Posted: January 6, 2010

Nanoelectronics: It takes two

(Nanowerk News) A new type of nanowire that can be fabricated using conventional manufacturing techniques has been reported by researchers from the A*STAR Institute of Microelectronics and the Institute of Materials Research and Engineering in collaboration with colleagues from the National University of Singapore ("Omega-Gate p-MOSFET With Nanowirelike SiGe/Si Core/Shell Channel"). The key to their success is a core/shell structure in which a silicon–germanium core is sheathed by a silicon outer layer to form the nanowire.
The use of mass-production processes compatible with those for exisiting silicon-based electronics makes the silicon–germanium nanowire-based transistors particularly appealing
The use of mass-production processes compatible with those for exisiting silicon-based electronics makes the silicon–germanium nanowire-based transistors particularly appealing.
The research team showed that the composite nanowires perform better in transistor structures than silicon alone. Silicon and germanium combined have better charge-carrier mobility than silicon, although the many charge-carrier traps that form at the interfaces between the different materials in silicon–germanium transistors have previously made it difficult to exploit this advantage. To avoid this problem, the researchers added an outer coating of silicon to the nanowires .

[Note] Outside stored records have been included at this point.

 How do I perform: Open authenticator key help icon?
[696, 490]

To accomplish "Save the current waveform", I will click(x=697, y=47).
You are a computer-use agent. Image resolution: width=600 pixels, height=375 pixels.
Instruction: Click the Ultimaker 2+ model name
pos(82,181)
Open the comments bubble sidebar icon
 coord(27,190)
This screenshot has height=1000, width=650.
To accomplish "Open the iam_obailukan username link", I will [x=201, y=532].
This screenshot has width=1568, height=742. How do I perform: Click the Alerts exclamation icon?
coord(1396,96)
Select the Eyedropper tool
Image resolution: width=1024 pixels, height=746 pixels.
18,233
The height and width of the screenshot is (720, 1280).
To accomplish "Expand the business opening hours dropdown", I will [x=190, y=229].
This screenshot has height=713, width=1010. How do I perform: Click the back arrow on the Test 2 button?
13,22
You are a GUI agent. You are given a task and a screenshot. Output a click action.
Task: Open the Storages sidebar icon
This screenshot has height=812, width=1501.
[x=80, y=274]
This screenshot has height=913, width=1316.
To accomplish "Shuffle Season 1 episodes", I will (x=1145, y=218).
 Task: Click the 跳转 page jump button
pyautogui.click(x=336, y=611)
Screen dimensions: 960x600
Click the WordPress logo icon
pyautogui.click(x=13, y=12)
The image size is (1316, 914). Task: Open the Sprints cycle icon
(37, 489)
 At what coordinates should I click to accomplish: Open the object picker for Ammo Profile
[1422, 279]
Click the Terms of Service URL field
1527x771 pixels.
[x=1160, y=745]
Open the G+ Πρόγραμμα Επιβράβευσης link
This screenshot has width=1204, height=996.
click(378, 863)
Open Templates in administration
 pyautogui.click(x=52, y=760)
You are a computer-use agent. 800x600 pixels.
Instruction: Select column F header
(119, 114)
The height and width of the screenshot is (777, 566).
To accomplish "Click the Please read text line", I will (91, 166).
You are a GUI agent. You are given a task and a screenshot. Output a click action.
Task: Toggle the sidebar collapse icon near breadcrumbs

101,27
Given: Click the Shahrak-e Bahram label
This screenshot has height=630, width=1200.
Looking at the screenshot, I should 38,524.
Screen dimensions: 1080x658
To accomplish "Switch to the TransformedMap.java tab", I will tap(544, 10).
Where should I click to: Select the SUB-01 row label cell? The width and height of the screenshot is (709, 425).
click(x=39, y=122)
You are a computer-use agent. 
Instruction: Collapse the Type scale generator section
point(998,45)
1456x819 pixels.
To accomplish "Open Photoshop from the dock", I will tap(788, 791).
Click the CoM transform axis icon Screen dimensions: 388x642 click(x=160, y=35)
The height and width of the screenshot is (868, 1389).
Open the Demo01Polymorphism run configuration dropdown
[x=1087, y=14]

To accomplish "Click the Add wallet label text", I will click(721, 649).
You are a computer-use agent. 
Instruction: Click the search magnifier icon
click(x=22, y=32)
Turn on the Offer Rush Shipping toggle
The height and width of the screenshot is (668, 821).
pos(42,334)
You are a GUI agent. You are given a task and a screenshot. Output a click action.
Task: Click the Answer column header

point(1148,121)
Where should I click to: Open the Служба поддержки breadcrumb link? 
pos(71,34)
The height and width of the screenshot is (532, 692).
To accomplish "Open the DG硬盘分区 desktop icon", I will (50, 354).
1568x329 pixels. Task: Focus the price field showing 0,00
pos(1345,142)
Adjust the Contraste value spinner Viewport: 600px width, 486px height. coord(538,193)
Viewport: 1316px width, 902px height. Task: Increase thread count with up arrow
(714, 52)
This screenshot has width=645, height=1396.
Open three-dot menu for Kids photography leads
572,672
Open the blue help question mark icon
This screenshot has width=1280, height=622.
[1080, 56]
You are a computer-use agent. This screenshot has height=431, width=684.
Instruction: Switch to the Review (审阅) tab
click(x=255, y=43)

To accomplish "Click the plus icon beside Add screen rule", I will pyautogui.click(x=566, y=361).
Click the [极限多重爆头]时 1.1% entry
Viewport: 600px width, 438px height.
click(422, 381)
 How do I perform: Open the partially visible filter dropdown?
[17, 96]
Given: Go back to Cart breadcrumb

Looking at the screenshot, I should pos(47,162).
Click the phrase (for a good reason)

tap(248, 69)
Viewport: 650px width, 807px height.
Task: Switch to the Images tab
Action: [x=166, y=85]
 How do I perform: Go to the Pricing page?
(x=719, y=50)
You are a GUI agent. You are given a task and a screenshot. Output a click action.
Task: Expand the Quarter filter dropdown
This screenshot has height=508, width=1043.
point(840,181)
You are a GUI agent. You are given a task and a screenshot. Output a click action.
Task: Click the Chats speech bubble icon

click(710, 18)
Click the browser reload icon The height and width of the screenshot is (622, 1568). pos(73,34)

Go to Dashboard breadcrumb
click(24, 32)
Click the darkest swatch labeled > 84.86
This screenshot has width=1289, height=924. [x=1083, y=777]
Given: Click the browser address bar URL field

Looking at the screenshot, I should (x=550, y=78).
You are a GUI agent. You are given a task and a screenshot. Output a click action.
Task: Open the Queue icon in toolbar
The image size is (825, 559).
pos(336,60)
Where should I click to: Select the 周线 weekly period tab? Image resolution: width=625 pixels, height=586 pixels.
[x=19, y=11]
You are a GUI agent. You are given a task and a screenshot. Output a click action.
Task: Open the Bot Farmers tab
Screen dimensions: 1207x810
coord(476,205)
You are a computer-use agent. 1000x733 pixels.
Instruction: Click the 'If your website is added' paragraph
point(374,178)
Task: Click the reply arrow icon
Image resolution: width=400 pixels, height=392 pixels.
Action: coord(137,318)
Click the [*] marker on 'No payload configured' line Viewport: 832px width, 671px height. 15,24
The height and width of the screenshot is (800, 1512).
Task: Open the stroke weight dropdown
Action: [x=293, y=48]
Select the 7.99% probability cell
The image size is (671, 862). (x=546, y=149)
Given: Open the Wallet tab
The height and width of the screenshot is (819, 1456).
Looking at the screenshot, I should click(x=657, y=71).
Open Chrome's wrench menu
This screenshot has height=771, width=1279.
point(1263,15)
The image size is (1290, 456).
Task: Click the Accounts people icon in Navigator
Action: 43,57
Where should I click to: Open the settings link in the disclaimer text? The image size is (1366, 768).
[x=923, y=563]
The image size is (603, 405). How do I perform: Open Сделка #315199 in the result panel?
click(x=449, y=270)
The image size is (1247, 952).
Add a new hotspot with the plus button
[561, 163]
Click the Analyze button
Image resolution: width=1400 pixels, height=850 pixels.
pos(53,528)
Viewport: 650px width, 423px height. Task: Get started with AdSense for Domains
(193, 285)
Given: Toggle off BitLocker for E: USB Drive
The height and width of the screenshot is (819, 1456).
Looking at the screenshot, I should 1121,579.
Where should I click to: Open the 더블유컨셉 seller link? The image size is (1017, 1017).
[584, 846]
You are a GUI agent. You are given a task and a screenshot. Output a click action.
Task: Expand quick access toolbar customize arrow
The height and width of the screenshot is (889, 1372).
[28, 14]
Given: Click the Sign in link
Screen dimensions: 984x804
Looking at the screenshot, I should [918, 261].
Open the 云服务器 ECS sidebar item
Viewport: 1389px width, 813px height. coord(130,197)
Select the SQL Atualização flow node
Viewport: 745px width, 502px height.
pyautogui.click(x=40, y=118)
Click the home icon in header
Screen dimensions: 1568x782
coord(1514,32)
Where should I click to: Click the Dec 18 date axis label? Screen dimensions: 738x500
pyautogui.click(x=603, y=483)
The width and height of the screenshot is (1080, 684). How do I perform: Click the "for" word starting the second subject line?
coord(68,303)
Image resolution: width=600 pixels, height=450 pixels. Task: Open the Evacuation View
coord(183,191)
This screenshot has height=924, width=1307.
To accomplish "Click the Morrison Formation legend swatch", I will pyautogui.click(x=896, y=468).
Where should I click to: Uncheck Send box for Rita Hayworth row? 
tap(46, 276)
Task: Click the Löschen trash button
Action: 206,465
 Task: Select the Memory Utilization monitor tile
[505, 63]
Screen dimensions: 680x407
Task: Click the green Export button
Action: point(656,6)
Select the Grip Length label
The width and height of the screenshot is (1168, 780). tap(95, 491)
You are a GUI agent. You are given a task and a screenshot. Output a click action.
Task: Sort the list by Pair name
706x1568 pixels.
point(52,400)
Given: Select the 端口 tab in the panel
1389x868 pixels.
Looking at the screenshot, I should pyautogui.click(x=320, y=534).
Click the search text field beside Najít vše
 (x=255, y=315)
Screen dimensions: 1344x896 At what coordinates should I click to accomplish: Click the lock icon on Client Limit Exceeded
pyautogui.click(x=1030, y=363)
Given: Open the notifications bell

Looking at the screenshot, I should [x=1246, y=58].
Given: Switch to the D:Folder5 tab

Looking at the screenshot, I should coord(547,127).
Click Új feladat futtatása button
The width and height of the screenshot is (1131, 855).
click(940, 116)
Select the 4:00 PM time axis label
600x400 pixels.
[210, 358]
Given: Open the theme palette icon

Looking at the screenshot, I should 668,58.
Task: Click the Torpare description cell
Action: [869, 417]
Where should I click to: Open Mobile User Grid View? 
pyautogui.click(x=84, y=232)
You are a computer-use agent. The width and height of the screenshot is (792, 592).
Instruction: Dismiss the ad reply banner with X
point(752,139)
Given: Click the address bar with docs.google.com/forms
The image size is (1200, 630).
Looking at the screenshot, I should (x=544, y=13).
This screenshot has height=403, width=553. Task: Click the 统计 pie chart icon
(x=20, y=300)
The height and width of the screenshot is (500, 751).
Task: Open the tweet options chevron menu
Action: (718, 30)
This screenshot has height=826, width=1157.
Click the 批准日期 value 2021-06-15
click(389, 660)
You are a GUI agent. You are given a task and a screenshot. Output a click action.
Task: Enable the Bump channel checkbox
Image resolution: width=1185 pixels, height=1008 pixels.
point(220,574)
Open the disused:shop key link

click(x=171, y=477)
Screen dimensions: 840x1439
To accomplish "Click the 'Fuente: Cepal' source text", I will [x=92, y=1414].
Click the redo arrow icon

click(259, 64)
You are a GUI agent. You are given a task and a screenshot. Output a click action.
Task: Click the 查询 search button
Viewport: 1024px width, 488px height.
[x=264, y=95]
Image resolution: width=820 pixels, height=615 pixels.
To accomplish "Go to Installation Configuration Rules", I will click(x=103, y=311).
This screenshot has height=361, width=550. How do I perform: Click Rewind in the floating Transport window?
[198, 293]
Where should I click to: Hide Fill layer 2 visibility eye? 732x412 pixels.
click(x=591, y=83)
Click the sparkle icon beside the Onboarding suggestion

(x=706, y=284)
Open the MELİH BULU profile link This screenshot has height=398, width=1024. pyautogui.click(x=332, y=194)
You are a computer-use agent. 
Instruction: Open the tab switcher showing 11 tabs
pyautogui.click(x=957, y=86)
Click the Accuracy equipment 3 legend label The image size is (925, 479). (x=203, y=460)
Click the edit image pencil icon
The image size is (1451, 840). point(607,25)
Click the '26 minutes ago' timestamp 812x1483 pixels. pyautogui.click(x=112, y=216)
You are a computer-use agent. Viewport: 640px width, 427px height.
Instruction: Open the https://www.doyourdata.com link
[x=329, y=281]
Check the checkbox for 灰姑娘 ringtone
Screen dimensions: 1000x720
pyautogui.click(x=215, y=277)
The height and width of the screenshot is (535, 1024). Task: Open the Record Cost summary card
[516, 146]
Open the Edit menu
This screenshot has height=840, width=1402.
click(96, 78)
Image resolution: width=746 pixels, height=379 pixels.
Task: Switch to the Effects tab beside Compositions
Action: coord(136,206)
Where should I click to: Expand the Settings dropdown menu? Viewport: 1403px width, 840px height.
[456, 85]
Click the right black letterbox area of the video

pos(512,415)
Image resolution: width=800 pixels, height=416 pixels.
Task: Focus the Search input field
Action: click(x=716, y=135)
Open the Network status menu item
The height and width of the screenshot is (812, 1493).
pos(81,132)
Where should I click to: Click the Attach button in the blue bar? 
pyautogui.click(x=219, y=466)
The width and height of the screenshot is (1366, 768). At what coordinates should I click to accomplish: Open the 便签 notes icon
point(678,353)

The core/shell nanowires were created using vacuum-deposition techniques that are fully compatible with current methods for the industrial fabrication of transistors. Importantly, the researchers used bulk silicon substrates, which are much cheaper and more readily available than the more specialized silicon-on-oxide substrates used previously for the fabrication of silicon–germanium transistors. The different layers are deposited and shaped using patterning and etching techniques, with the 12 nm-wide silicon–germanium core and 4 nm-thick silicon shell formed directly on the substrate.
The silicon–germanium nanowire transistors compared very well with silicon-only devices fabricated using the same process. The drive currents achievable by the transistors containing germanium were higher by 15%. The researchers attributed this improvement to the compressive strain in the nanowires caused by their position in the devices, which modifies their electronic structure. The intrinsically higher charge mobility in silicon–germanium also plays a part. “It would be difficult to decouple the two effects,” says Dim-Lee Kwong, one of the A*STAR members on the research team.
The researchers also found evidence of two types of conduction. When the gate voltage—the voltage that controls the amount of current flowing through the device—is low, conduction occurs through the silicon–germanium core alone as a result of quantum well formation in the core due to the smaller band gap of silicon–germanium compared to silicon. At higher gate voltages, with inversion at the wire surface, a combined conduction from both the silicon shell and the quantum well of the silicon–germanium core is observed, Kwong explains.
“The achievement of our transistors on bulk silicon instead of silicon-on-oxide is expected to carry the additional advantage of better heat dissipation,” says Kwong. “In the future, further improvements in the performance are expected by increasing the germanium concentration in the silicon–germanium core.”